Now, here’s where the exciting new tech enters the fray – [Samsung is releasing 512 GB DDR5 modules](https://www.anandtech.com/show/16900/samsung-teases-512-gb-ddr5-7200-modules). We know the next-generation Xeon and EPYC CPUs will support 8 memory channels, which means it can accept 16 memory modules. That’s an eye-watering 8 TB RAM possible! Or, at least, 4 TB! Within this 4 TB, you can easily fit in billions of transactions. Yes, this machine will probably cost $20,000-$30,000, but for a zkR processing thousands of TPS it could be economically sustainable. I’d also note that prover costs will continue going down, and once there’s enough activity, it’ll be negligible to the cost of processing transactions – let alone gas paid to L1.
Now, back to IOPS. We know DDR5 modules run at 7.2 GT/s, across 8 channels this is an insane 460 GB/s of memory bandwidth. While it’s difficult to calculate IOPS at this early stage, it’s fair to assume we’ll see something like 10-50 million IOPS.
At this sort of memory throughput and random I/O, assuming no other bottlenecks, one zkR can easily do millions of TPS. But, of course, there will be other bottlenecks. If the state largely lives on DDR5 RAM, it’s fair to say the CPU (or GPU) will become the bottleneck, or the VM itself. I have no idea, but it’s clear that there’s plenty of headroom from where we stand currently. Obviously, these will continue to improve over time, as will client efficiency. Of course, in the short term, the real bottleneck is data availability, though data shards significantly alleviate that.

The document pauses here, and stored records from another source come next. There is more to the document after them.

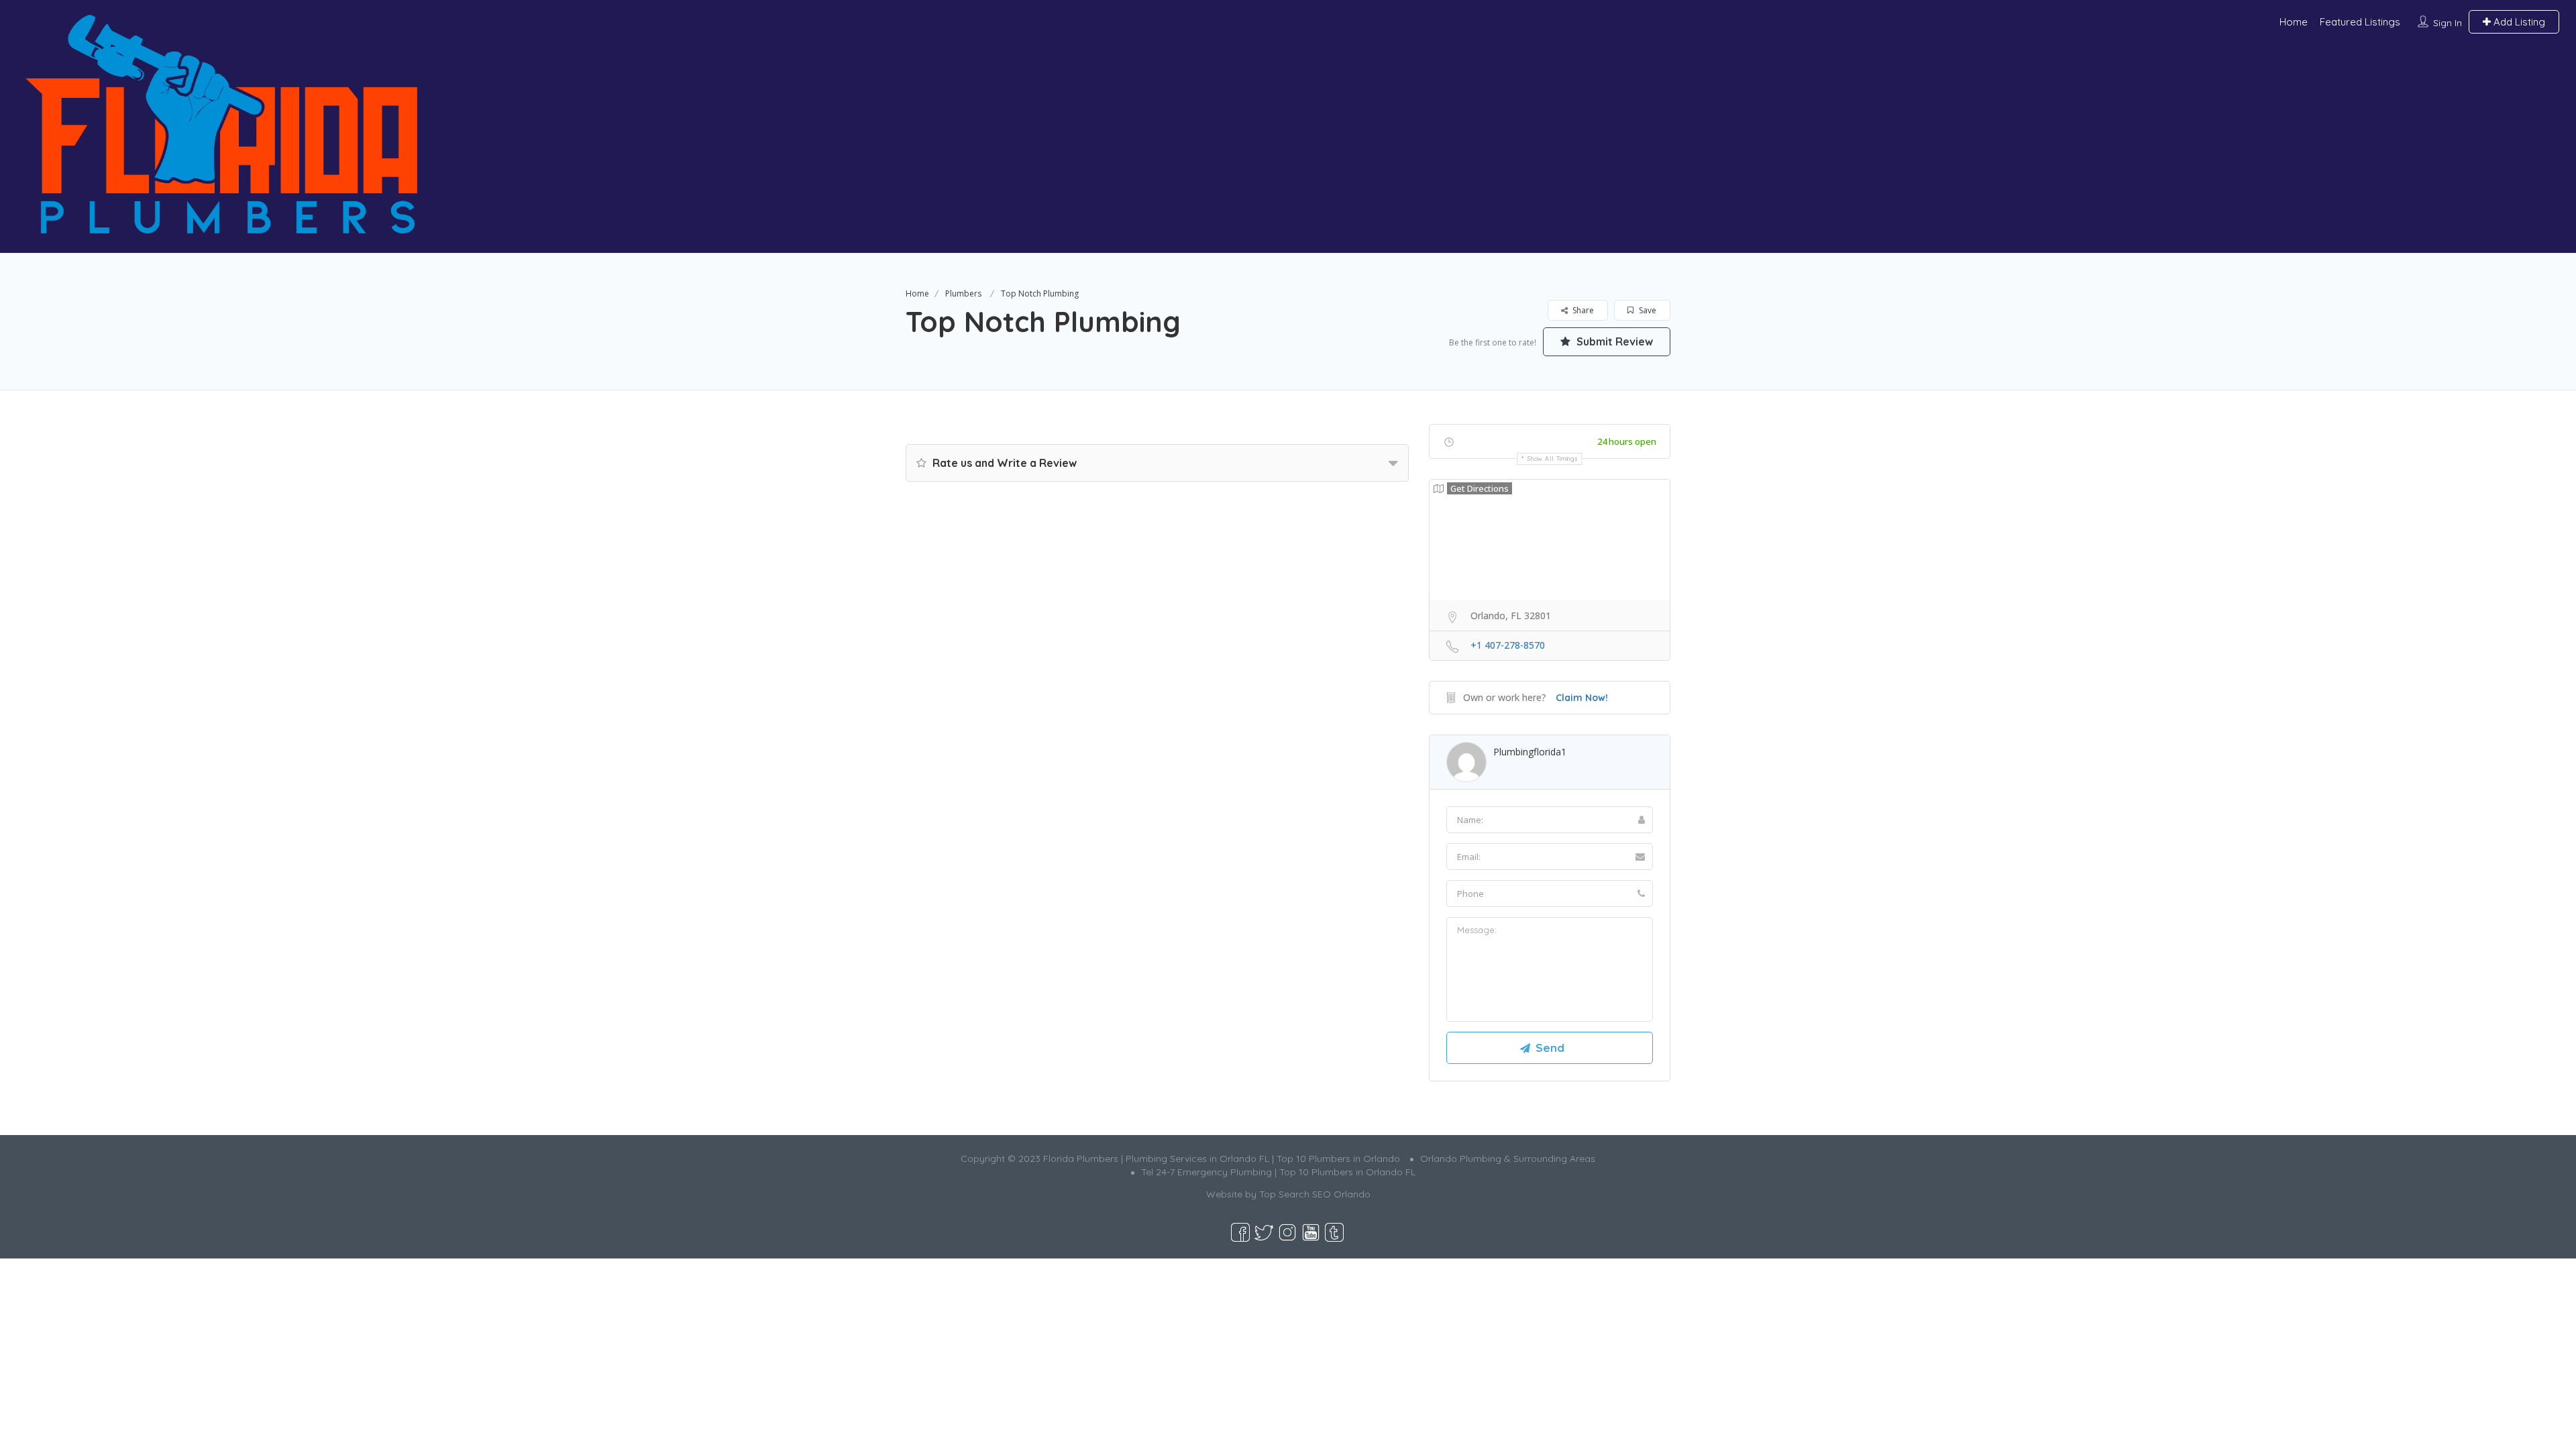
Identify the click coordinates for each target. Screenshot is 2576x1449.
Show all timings (1552, 458)
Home (2293, 21)
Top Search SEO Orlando (1315, 1194)
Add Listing (2518, 21)
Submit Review (1613, 341)
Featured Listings (2360, 21)
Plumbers (963, 293)
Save (1646, 310)
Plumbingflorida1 (1529, 751)
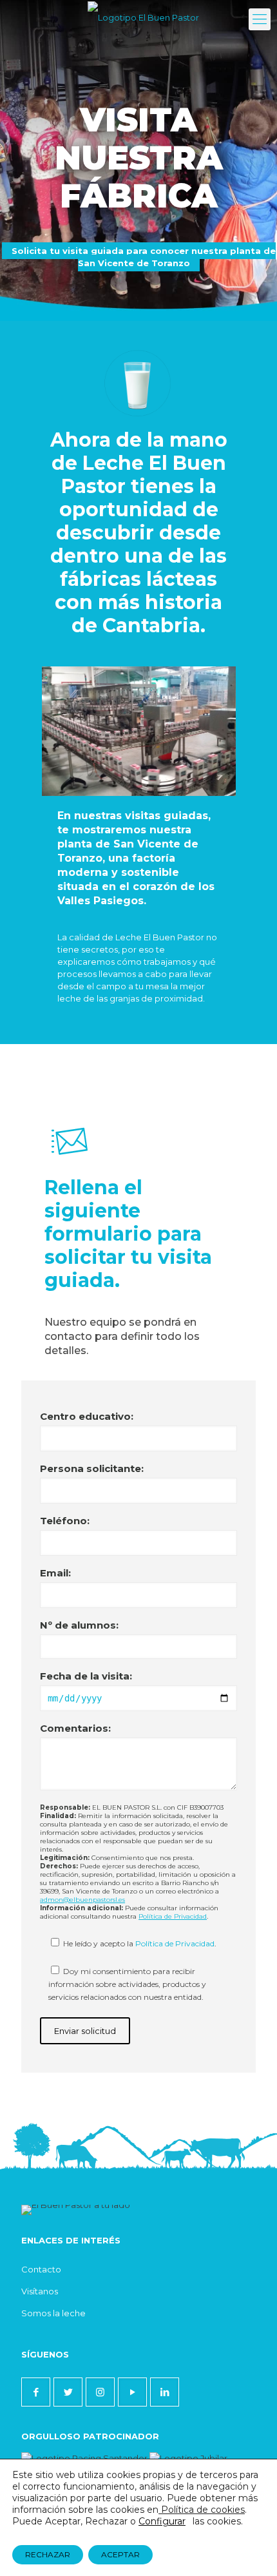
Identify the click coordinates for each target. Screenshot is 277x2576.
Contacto (41, 2269)
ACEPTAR (120, 2554)
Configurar (162, 2521)
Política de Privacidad (172, 1916)
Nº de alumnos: (79, 1625)
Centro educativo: (86, 1416)
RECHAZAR (47, 2554)
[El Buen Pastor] (143, 16)
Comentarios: (75, 1728)
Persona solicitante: (92, 1468)
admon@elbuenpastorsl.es (82, 1899)
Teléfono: (65, 1521)
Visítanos (39, 2291)
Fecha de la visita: (86, 1676)
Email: (55, 1573)
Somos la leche (53, 2313)
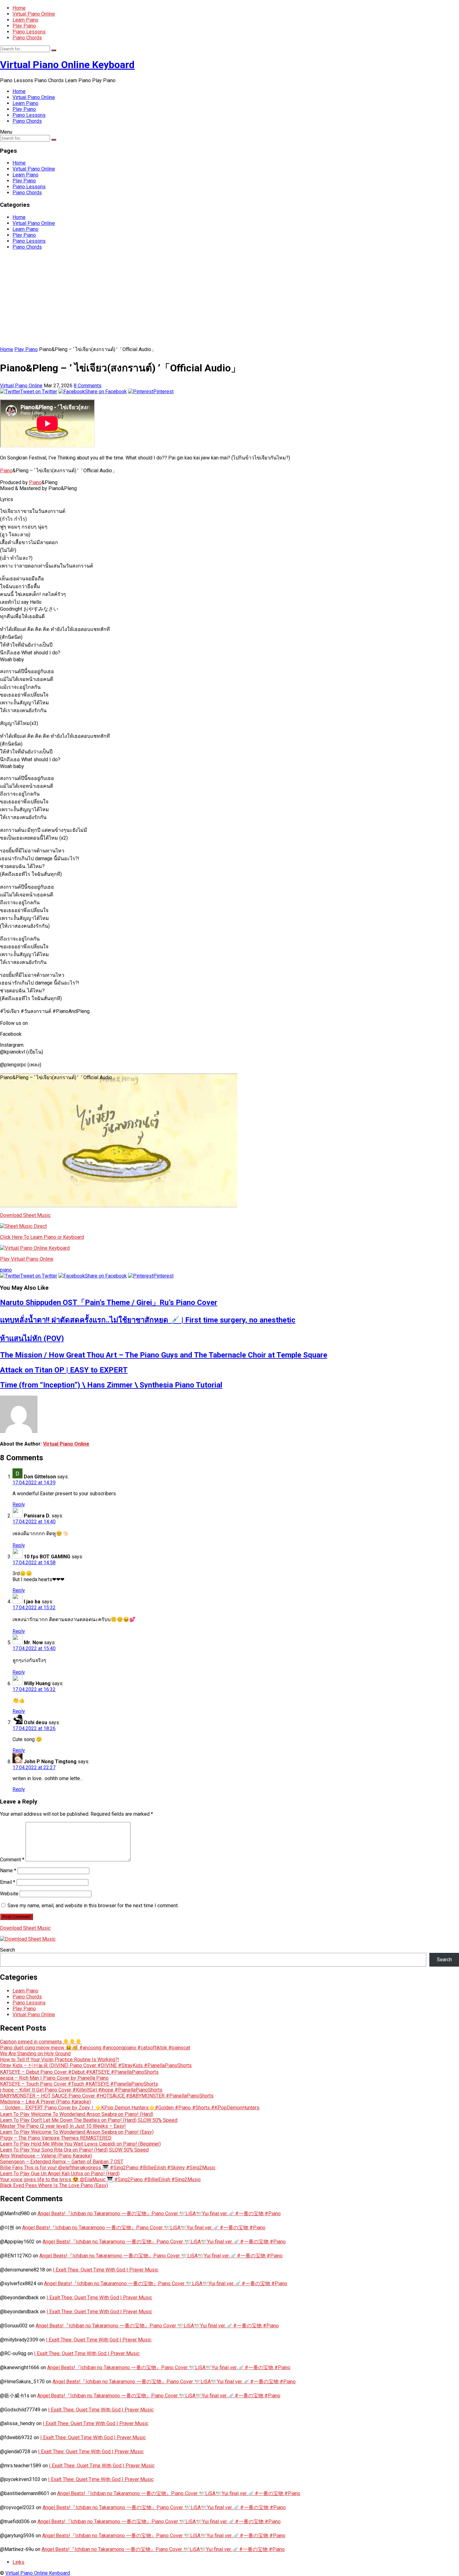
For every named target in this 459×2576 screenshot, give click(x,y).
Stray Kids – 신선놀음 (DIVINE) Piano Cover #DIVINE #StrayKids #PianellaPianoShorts (96, 2065)
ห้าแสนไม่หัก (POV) (32, 1338)
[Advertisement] (229, 298)
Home (19, 8)
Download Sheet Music (25, 1215)
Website (9, 1894)
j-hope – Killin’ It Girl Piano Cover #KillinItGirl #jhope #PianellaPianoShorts (81, 2090)
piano (6, 1270)
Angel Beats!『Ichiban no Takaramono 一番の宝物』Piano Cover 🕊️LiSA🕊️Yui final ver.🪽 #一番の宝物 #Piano (159, 2213)
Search (7, 1950)
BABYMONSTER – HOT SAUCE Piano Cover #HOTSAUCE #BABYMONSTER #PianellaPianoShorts (107, 2096)
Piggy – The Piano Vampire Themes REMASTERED (55, 2138)
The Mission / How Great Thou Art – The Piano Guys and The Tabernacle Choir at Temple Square (163, 1355)
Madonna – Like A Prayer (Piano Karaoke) (45, 2102)
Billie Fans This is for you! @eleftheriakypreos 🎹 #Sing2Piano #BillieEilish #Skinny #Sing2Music (107, 2168)
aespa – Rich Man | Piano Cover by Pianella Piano (54, 2078)
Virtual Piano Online (33, 14)
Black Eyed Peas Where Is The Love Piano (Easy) (54, 2185)
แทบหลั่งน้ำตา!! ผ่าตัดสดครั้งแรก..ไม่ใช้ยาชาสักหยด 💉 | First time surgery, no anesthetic (147, 1320)
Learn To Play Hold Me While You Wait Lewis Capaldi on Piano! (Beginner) (80, 2144)
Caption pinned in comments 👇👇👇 (41, 2042)
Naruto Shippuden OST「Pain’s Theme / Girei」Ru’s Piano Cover (108, 1302)
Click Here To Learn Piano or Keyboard (42, 1237)
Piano (6, 471)
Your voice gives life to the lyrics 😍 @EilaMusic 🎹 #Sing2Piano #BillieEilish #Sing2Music (100, 2179)
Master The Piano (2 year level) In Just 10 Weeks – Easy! (63, 2126)
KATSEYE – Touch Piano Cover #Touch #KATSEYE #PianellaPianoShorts (79, 2084)
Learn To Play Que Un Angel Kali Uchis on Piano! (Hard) (60, 2173)
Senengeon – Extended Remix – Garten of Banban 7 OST (61, 2162)
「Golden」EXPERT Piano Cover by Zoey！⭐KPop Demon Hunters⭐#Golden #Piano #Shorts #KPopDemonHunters (129, 2108)
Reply (18, 1504)
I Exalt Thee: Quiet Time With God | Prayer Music (105, 2270)
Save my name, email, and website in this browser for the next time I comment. (93, 1905)
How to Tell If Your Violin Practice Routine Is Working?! (59, 2059)
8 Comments (87, 386)
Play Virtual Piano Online (26, 1259)
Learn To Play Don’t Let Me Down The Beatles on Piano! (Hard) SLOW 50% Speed (88, 2120)
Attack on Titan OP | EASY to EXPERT (64, 1370)
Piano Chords (27, 38)
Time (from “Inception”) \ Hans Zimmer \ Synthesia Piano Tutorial (111, 1385)
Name (8, 1871)
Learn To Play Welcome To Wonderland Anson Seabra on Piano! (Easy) (77, 2132)
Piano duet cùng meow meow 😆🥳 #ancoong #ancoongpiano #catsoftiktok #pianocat (95, 2048)
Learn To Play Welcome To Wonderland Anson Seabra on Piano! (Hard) (76, 2114)
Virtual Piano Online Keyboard (67, 65)
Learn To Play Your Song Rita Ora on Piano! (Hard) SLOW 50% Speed (74, 2150)
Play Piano (24, 26)
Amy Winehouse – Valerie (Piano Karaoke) (46, 2156)
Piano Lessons (29, 32)
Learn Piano (25, 20)
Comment (12, 1860)
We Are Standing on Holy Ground (35, 2054)
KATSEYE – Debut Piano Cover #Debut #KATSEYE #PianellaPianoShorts (79, 2072)
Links (18, 2562)
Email (7, 1882)
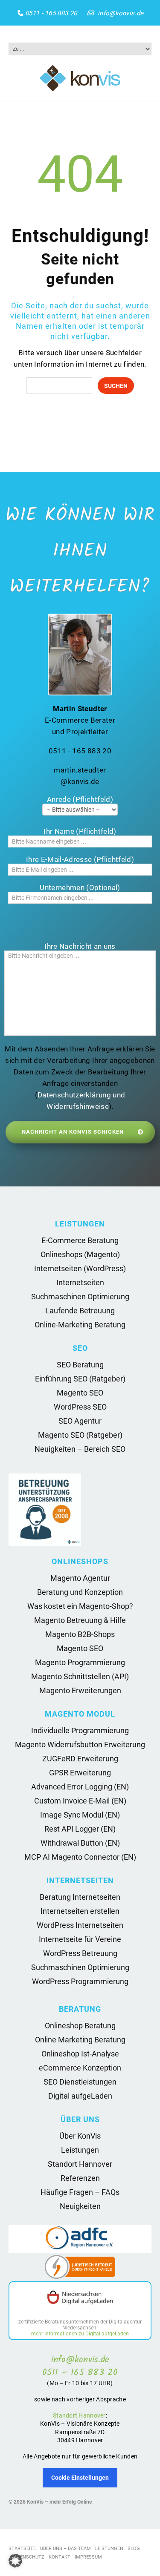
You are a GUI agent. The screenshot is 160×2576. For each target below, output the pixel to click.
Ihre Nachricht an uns (79, 946)
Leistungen (80, 2149)
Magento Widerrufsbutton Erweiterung (80, 1744)
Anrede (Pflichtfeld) (80, 799)
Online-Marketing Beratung (80, 1324)
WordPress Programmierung (80, 1981)
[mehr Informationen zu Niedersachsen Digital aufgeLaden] (80, 2298)
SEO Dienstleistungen (80, 2081)
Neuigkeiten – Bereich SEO (80, 1449)
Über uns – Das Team (65, 2548)
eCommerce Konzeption (80, 2067)
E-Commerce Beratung (80, 1240)
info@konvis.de (120, 13)
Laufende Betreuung (80, 1310)
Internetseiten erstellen (80, 1911)
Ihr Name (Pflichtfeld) (80, 831)
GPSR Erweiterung (80, 1772)
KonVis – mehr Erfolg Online (59, 2502)
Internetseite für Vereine (80, 1939)
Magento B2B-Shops (80, 1634)
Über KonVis (80, 2135)
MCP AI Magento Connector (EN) (80, 1856)
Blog (134, 2548)
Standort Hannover (80, 2164)
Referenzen (80, 2178)
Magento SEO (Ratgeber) (80, 1434)
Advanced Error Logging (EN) (80, 1786)
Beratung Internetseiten (80, 1897)
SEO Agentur (80, 1420)
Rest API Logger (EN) (80, 1828)
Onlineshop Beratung (80, 2025)
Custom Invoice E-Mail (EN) (80, 1800)
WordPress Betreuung (80, 1953)
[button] (15, 2560)
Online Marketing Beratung (80, 2039)
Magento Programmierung (80, 1662)
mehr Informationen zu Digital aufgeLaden (80, 2334)
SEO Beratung (80, 1364)
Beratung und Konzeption (80, 1592)
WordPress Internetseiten (80, 1925)
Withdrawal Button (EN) (80, 1842)
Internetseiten (80, 1282)
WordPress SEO (80, 1406)
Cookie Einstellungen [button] (80, 2477)
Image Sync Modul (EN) (80, 1814)
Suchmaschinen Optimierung (80, 1296)
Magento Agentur (80, 1578)
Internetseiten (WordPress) (80, 1268)
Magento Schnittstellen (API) (80, 1676)
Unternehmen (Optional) (80, 887)
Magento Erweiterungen (80, 1690)
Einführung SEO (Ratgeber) (80, 1378)
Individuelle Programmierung (80, 1730)
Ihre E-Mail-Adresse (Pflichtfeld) (80, 859)
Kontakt (59, 2557)
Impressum (88, 2557)
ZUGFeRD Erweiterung (80, 1758)
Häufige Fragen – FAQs (80, 2192)
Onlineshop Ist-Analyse (80, 2053)
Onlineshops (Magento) (80, 1254)
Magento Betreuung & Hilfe (80, 1620)
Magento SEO (80, 1392)
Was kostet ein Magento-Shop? (80, 1606)
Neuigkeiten (80, 2206)
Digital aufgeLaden (80, 2095)
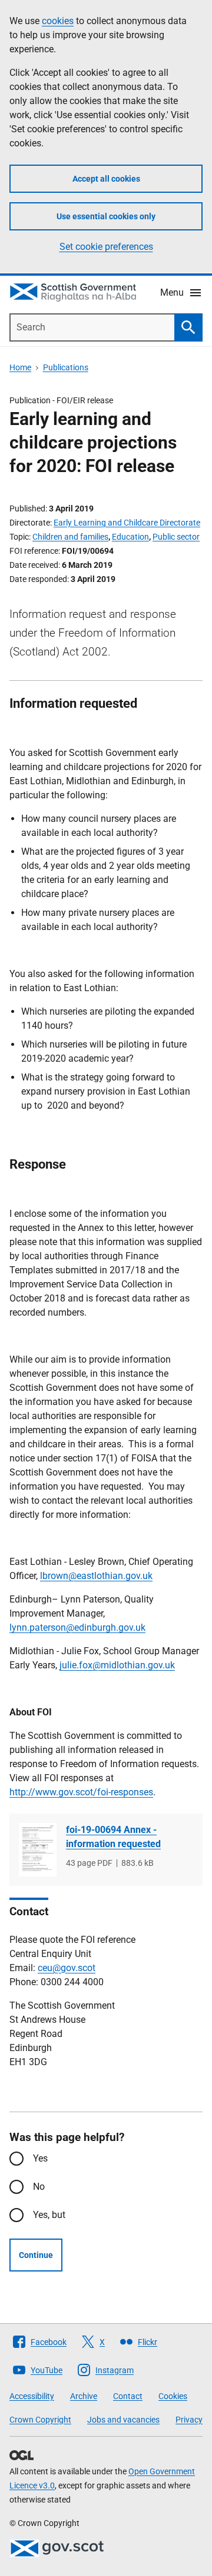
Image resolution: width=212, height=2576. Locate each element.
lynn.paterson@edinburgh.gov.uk (77, 1627)
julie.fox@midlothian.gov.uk (117, 1665)
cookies (58, 20)
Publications (65, 367)
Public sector (176, 536)
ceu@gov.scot (66, 1967)
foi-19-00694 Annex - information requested (113, 1836)
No (39, 2186)
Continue (36, 2255)
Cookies (172, 2396)
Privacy (189, 2419)
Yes (40, 2158)
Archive (83, 2396)
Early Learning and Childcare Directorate (127, 522)
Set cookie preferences (106, 246)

Of course, this approach will need to be combined with frequent state expiry. The magic of zkRs is that you don’t need to worry about state expiry infrastructure (clarification: I’m talking about the rollup’s state expiry here, and mean to say that a rollup’s state can always be reconstructed from L1) – it already exists on L1! With advanced solutions like [shard and history access precompiles](https://ethresear.ch/t/future-proof-shard-and-history-access-precompiles/9781) the zkR full node can quickly reconstruct necessary state.
The biggest drawback of this approach is that RAM, unlike SSD, is volatile memory, so if the system shuts down the node will have to sync from scratch. Fortunately, this is not that big a deal of the above mentioned infrastructure in place with frequent snapshots.
Finally, optimistic rollups can’t push things that far, because it still requires 1 honest participant, so we’ll need to keep things in check. Realistically, though, by the time such throughput is required, almost all rollups will be zkRs.
Tl;dr: After data shards release, it’ll be quite possible to have uber-zkRs that can do hundreds of thousands of TPS, and potentially milions over the long-term. And yes, each of these uber-zkRs will maintain full composability across multiple data shards. And no, L1s will never be able to scale this far due to hefty burden of running consensus security. Zero-knowledge proofs and zkRollups are inevitable.